Stored records
——

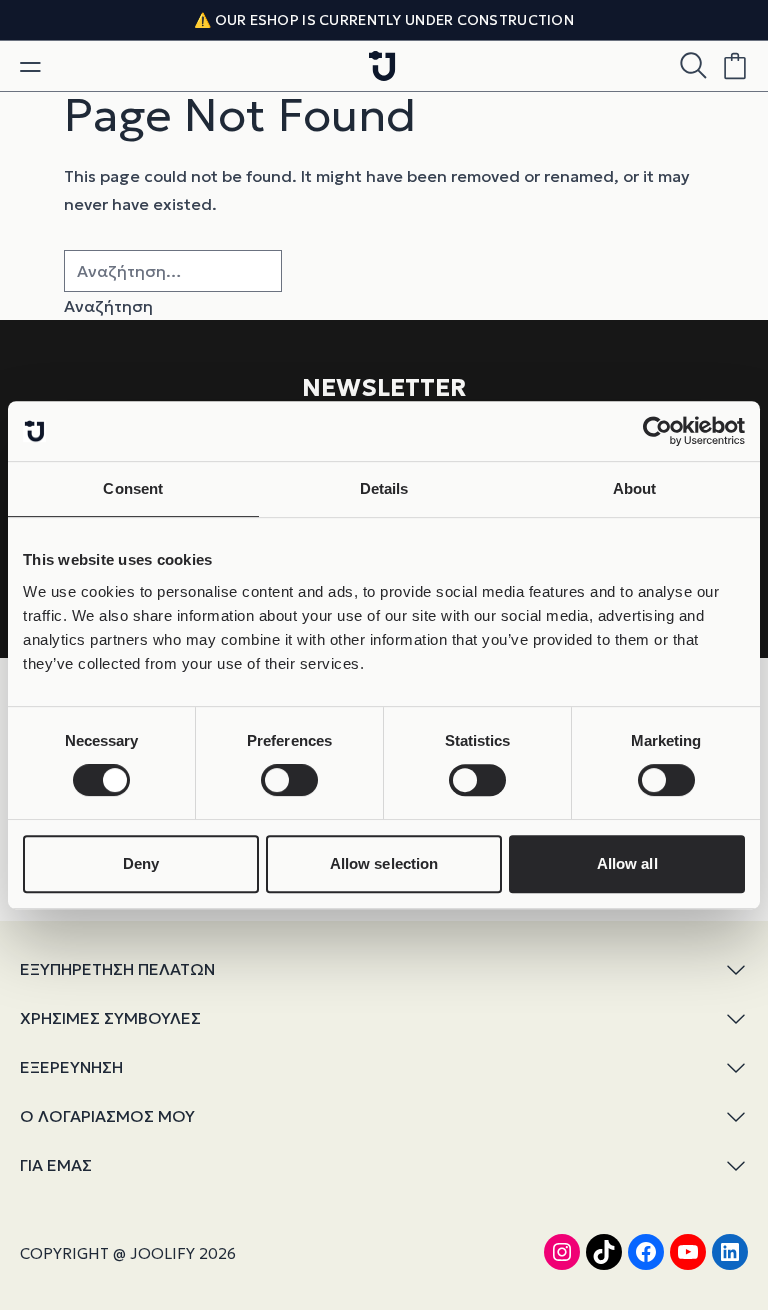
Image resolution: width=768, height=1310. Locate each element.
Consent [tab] (133, 488)
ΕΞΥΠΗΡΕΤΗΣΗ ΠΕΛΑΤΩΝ (117, 969)
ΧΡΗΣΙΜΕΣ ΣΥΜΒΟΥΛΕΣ (110, 1018)
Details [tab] (384, 488)
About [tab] (635, 488)
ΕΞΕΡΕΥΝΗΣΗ (71, 1067)
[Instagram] (562, 1252)
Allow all (627, 863)
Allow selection (384, 863)
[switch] (289, 780)
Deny (141, 863)
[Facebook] (646, 1252)
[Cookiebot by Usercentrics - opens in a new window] (657, 431)
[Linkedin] (730, 1252)
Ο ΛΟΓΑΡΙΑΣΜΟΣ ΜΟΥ (107, 1116)
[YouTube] (688, 1252)
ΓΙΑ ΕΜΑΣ (56, 1165)
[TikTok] (604, 1252)
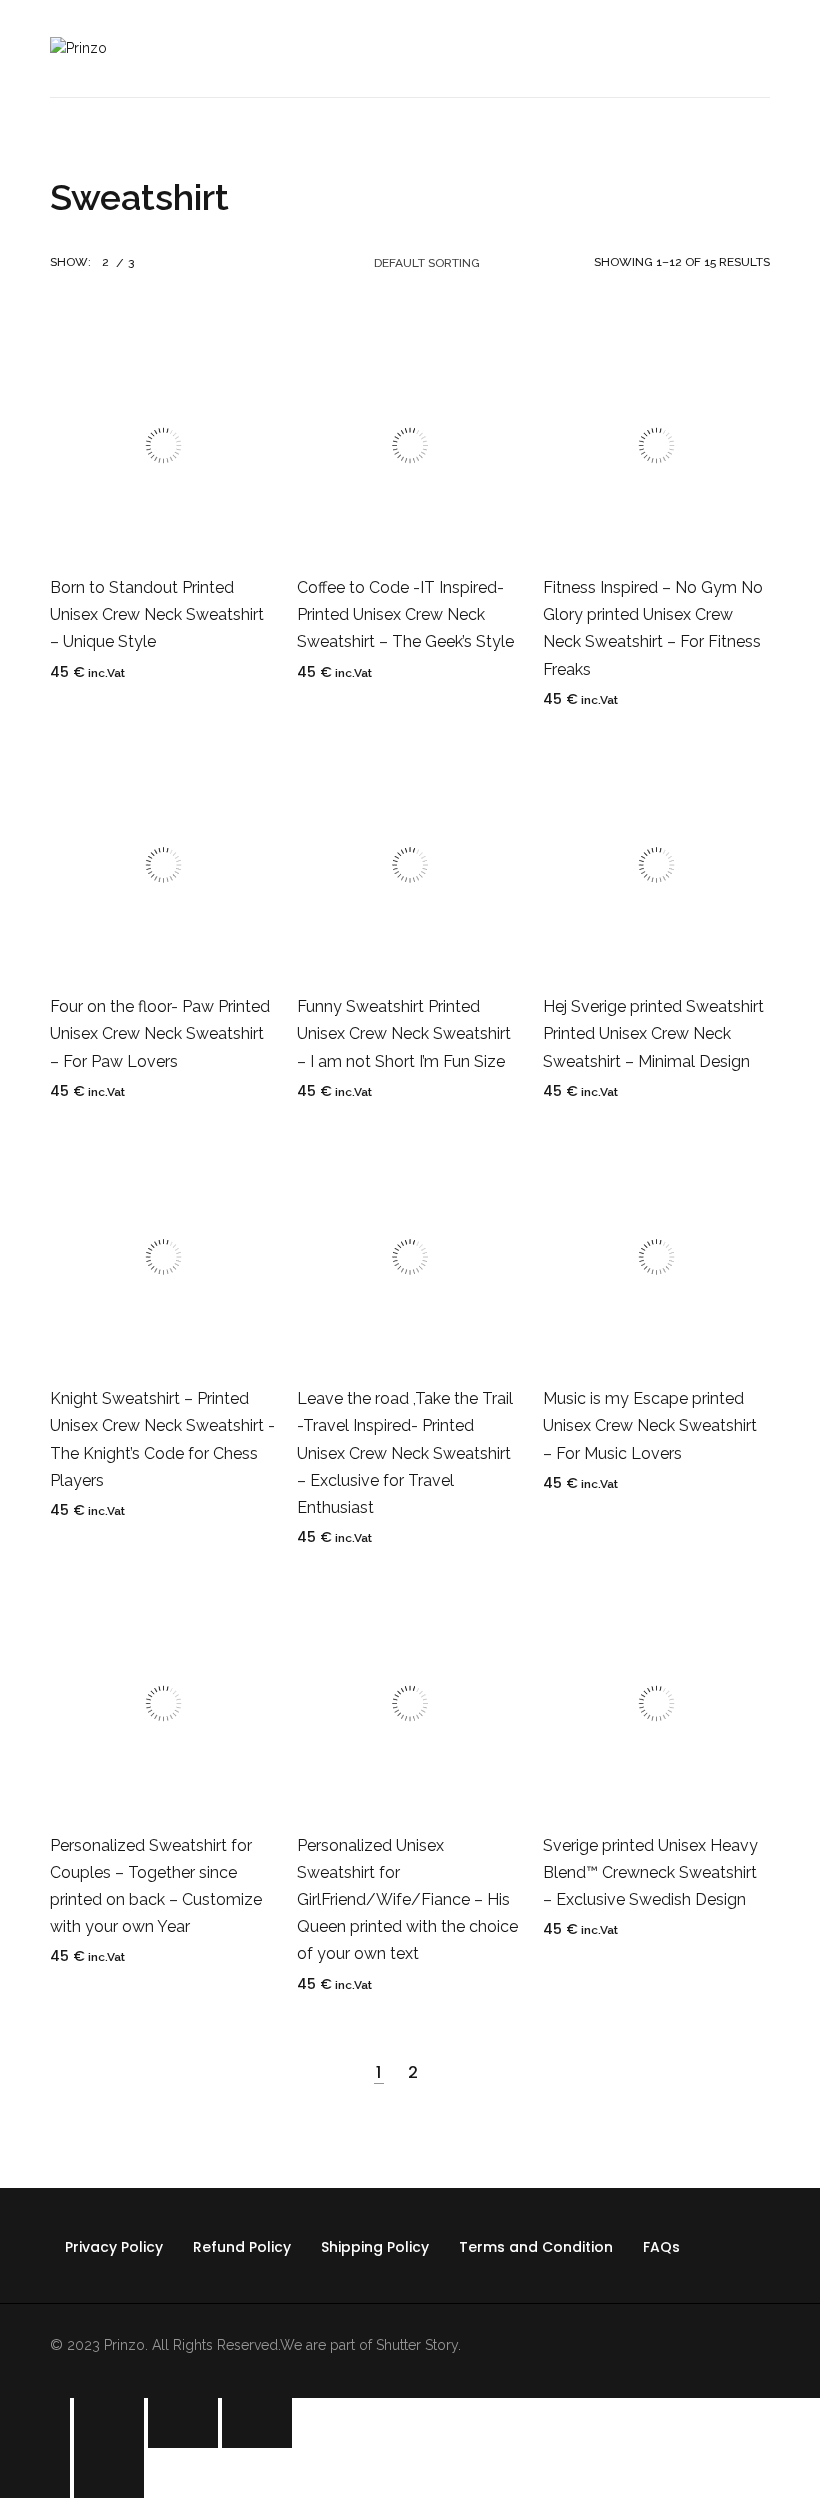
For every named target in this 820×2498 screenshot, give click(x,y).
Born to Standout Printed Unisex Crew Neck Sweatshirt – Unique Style (157, 614)
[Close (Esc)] (35, 2423)
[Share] (109, 2423)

——

#### EXERCISE GOAL:
Leave the pictures out and print every record exactly.

#### ANSWER BOX:
Image resolution: width=768, height=1310. Locate each element.
Consent [tab] (133, 488)
ΕΞΥΠΗΡΕΤΗΣΗ ΠΕΛΑΤΩΝ (117, 969)
ΧΡΗΣΙΜΕΣ ΣΥΜΒΟΥΛΕΣ (110, 1018)
Details [tab] (384, 488)
About [tab] (635, 488)
ΕΞΕΡΕΥΝΗΣΗ (71, 1067)
[Instagram] (562, 1252)
Allow all (627, 863)
Allow selection (384, 863)
[switch] (289, 780)
Deny (141, 863)
[Facebook] (646, 1252)
[Cookiebot by Usercentrics - opens in a new window] (657, 431)
[Linkedin] (730, 1252)
Ο ΛΟΓΑΡΙΑΣΜΟΣ ΜΟΥ (107, 1116)
[YouTube] (688, 1252)
ΓΙΑ ΕΜΑΣ (56, 1165)
[TikTok] (604, 1252)
For every named target in this 820×2498 screenshot, give click(x,y).
Born to Standout Printed Unisex Crew Neck Sweatshirt – Unique Style (157, 614)
[Close (Esc)] (35, 2423)
[Share] (109, 2423)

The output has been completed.